This is probably only useful with the bayesian filtering, but perhaps it can be more general

It's not all that useful to split posts into only spam and ham categories, because it leaves the administrator to review all posts in order to catch the errors. Instead it would be better to add an 'unsure' category in the middle, wide enough that there's little or no need to review the material which lies in either the spam or ham categories. Admin tools should allow for listing only this uncertain material, regardless of whether policy is to publish this or not pending review.

What the threshold scores should be will probably vary somewhat with how much training has been done.

Comments

Jeremy’s picture

Assigned: Unassigned » Jeremy

Agreed, I would like to see a third classification for content we're not sure about.

gnassar’s picture

Doesn't sending spam to the approval queue effectively cover this use case?

ngaur’s picture

No, that doesn't cover it. IT still leaves the admin reviewing stuff which is clearly spam. IF the admin still has to review everything, what's the point?

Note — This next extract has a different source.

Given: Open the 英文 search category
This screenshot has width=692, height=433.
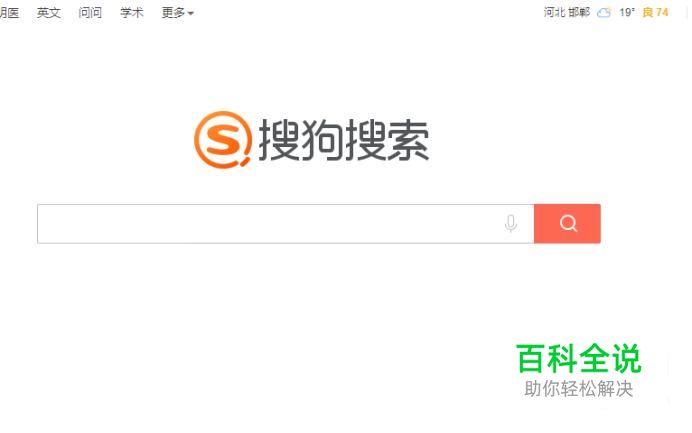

I'm coming at this from the point of view of someone who has dealt with tens of thousands of spams in a single day. Requirements will vary.

naught101’s picture

Ngaur, is your idea that "unsure" content items would be published? What about having these three classes:

Not-spam: marked as not spam, published
Unsure: Marked as spam/unsure, published anyway
Spam: Marked as spam, not published (or deleted, or what ever)

Then in admin/content/spam, there could be a filter to separate Spam and Unsure.

Not entirely sure what you're suggesting to do with "unsure" content items, otherwise...

Jeremy’s picture

Version: 5.x-3.0-beta1 » 6.x-1.x-dev

I like the idea of a 3 way split. The idea is that content is filtered into three categories 1) "this is spam", 2) "this is not spam", and 3) "this may be spam". For example, content with a score greater than 85 may go into group #1, while content with a score less than 60 may go into group #2. Everything else, 60-85, goes into a special greylist queue demanding administrative review...

The reason to do this is so that an administrator doesn't have to waste time reviewing content that obviously isn't spam. And ideally so they also don't have to waste time reviewing content that clearly is spam. The module could be configured so that grelisted spam goes into a queue, and certain spam is prevented from ever being posted.

It should be configurable whether unsure spam is published or not -- different websites will prefer a different setting depending on the frequency of spam and the type of community. The important thing is that this content is in a special queue for easy administrative review -- this greylisted content is essentially flagged as "the administrator needs to review this".

Moving to 6.x-1.x-dev where new features will be added.

ngaur’s picture

I'd agree with all of that.

One point though is that the appropriate thresholds will vary somewhat between sites, and with how much prior training the Bayesian classifier has had. Some email classifiers (eg Spamassassin) adapt these thresholds automatically as learning proceeds.